Há muitos barcos nas gravuras do Bartolomeu. Em 1961, fez uma exposição em Lisboa que incluía uma das suas melhores gravuras de sempre, “Portuguese Man of War”. É uma nave num mar pontuado por alforrecas a explodirem em volta. Dentro da nave, dois militares, um bispo, uma mulher, uma boneca de criança. O título é intraduzível: em inglês, designa uma espécie particularmente venenosa de alforreca. Mas ninguém, em Portugal, terá tido dificuldade em traduzir a imagem dessa nave singrando num escuro mar de alforrecas explosivas. É, que eu saiba, a primeira obra da iconografia portuguesa contra as guerras coloniais. Bartolomeu é um artista socialmente empenhado. A sua arte foi sempre – quase sempre – um acto de intervenção que pressupõe uma perspectiva ideológica e, portanto, também política. Mas por isso ele também é, e sempre foi, um viajante em mundos alternativos: cidades imaginárias, jardins expectantes, corpos desejados, espelhos mágicos, labirintos, mares de sereias. E fez um retrato de Fernando Pessoa – “Fernando Pessoa Antes de Ser Grande” – como um menino (de nove anos?) com camisa de marujo (emprestada pelo Bartolomeu?). Pois é: todos os artistas falam do mundo e dos outros a partir de si próprios.

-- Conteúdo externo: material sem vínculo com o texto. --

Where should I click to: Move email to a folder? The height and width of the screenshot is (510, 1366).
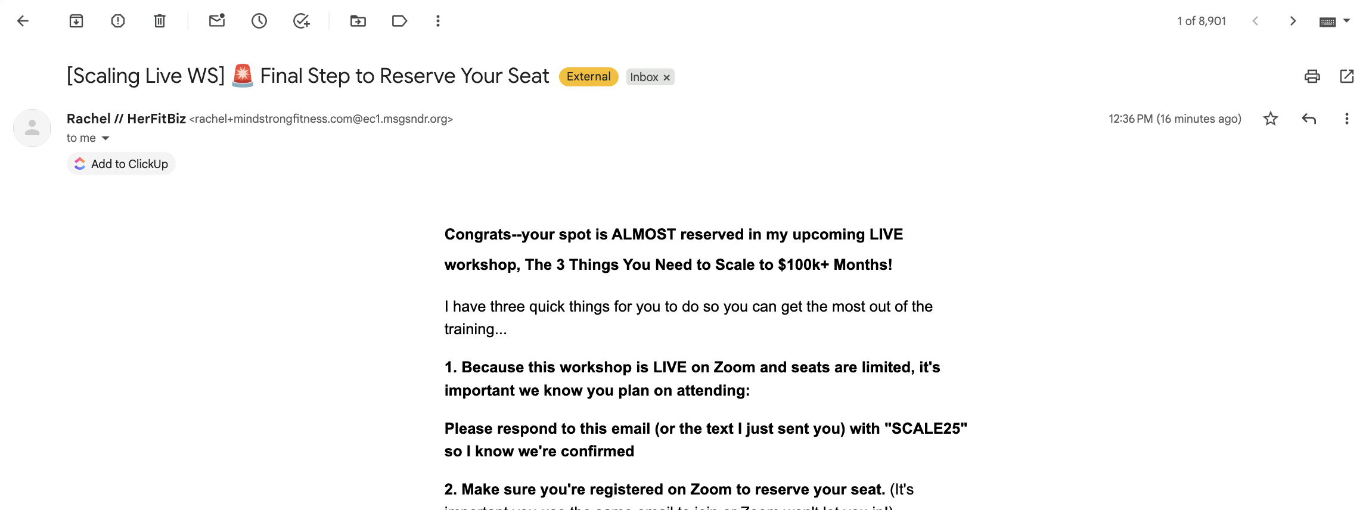click(x=358, y=21)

Parece que, quando se está a morrer, a última coisa que vai é a capacidade de ouvir. Foi o que disse a enfermeira, uma chéca loira e muito bela, que há vinte anos vê a morte todos os dias e ainda não se habituou. Além dela, estávamos quatro com o Bartolomeu: a Fernanda, a Kate, a Paula e eu. Ele estava ligado a tubos e com aquela máscara transparente que põem sobre o nariz e a boca para as máquinas irem respirando em vez de quem já não consegue. Parecia uma máscara de aviador, como nos spitfires dos filmes de outros heroísmos, não de marinheiro. Cada um de nós tinha um pedaço de braço ou de mão por conta, para ele sentir que não estava a ir sòzinho. E íamos dizendo coisas, disparates, o que conseguíamos, caso ainda ouvisse: “Ah, Bartolomeu Marinheiro, vê lá isso, rapaz!”. Às dez horas e trinta e cinco a enfermeira chéca desligou as máquinas.